In 1960s, compilations, country, Great Record Stores, record collecting, records, Rich's House of Vinyl on November 14, 2010 at 9:55 pm

The central idea behind this blog is that everyday I randomly pick a record or CD to listen to on the way to work and then, sometime later, I write about that particular record or CD. I had started doing this a while back with the previous entries, but life got in the way. I’m going to attempt to get back into the swing though.

The World of Country Music, a 1965 compilation of country music that had been released on Capitol Records during the previous five years (but mostly in 1964) is a great place to renew this project of mine. The album, a two-record set (“24 Top Hits on 2 Great Long-Play Records”) is a classic example of a compilation thrown together by a record company and sold cheaply in an attempt to get buyers interested in buying one (or hopefully more than one) albums by the artists represented on the collection.

Of course, I got my copy of The World of Country Music decades after its release (at the Princeton Record Exchange, one of the greatest record stores in the world, as far as I can tell), so Capitol’s priorities have probably shifted away from selling copies of Jean Shepard’s Lighthearted and Blue, Tex Ritter’s Hillbilly Heaven, and Merle Travis’ Travis! . But the fact that the marketing work of The World of Country Music has long since been completed makes the record that much more fascinating.
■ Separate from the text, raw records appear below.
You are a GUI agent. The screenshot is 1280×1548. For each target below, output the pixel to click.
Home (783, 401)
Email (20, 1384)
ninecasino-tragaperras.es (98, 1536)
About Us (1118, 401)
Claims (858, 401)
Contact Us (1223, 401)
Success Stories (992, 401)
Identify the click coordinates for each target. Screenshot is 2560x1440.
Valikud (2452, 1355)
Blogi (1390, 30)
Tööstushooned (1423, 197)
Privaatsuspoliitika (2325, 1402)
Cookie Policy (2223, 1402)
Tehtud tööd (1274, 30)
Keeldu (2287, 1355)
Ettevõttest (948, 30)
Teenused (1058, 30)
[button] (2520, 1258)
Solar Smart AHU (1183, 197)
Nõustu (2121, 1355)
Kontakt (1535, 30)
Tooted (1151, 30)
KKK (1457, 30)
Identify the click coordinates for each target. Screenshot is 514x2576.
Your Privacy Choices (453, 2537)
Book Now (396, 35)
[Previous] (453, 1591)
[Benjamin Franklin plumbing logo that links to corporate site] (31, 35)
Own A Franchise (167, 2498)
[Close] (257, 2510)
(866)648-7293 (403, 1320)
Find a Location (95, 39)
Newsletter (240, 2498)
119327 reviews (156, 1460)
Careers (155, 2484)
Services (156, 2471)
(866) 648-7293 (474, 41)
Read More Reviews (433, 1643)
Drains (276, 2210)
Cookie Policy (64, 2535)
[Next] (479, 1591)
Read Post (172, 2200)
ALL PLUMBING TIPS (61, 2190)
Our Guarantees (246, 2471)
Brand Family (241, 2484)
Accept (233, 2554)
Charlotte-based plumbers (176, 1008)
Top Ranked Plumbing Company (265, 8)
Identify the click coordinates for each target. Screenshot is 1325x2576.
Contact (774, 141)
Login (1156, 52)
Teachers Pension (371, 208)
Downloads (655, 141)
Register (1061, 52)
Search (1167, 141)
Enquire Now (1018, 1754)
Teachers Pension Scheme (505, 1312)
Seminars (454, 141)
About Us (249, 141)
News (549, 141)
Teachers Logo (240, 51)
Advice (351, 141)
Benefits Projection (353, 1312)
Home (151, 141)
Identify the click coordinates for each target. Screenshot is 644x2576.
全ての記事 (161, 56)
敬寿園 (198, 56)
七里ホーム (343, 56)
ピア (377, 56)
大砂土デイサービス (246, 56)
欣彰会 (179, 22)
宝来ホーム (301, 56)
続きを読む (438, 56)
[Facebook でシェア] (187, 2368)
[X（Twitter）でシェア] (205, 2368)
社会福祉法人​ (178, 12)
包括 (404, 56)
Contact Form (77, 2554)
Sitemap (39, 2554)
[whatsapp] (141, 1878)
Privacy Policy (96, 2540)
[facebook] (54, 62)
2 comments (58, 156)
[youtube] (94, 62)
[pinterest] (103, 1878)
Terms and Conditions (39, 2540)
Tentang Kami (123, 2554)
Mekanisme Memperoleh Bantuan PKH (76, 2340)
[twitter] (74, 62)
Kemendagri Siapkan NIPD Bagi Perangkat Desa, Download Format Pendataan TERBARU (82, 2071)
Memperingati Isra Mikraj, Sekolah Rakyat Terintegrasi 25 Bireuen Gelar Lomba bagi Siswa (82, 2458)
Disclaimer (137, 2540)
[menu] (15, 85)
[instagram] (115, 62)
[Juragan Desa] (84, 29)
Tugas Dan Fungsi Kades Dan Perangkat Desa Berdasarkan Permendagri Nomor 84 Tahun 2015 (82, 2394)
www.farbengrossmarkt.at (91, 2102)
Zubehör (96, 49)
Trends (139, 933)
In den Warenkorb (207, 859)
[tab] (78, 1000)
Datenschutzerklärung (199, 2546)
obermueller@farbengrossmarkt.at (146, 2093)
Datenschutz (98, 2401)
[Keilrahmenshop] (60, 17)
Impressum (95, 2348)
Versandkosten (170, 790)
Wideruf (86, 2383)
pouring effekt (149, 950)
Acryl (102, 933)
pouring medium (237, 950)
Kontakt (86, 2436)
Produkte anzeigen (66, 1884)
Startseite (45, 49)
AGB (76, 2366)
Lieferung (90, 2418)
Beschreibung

It exists now simply as a wonderful time capsule encapsulating the country scene of the early 1960s (at least as could be found on Capitol Records).

Of course, even back then Capitol probably had higher priorities. Like, say, the Beatles. The Beatles influence is felt on The World of Country Music at least twice: first, on Buck Owens’ song, “My Heart Skips a Beat” (influence rolled back and forth between Owens and the Beatles); and second, on the goofy Tommy Collins’ tune, “All The Monkeys Ain’t In The Zoo,” which references the Beatles.

The songs here range from the somewhat silly (Jean Shepard’s “Second Fiddle,” and Ferlin Huskey’s “Timber, I’m Falling”) to the maudlin (Tex Ritter’s “I Dreamed of a Hillbilly Heaven,” Red Johnson’s “There’s a Grand Ole Opry Show Playing Somewhere”). Musically, the tunes here are similarly diverse, ranging from traditional “hillbilly” sounds to rock’n’roll-influenced numbers to examples of the sophisticated and genteel “Nashville sound” (think Patsy Cline’s string-drenched ballads, though she’s not represented here).

Track for track, The World of Country Music is an excellent collection and takes me back to a time just before I was born when, as Bob Dylan wrote and sang, “the country music station plays soft but there’s nothing, really nothing to turn off.”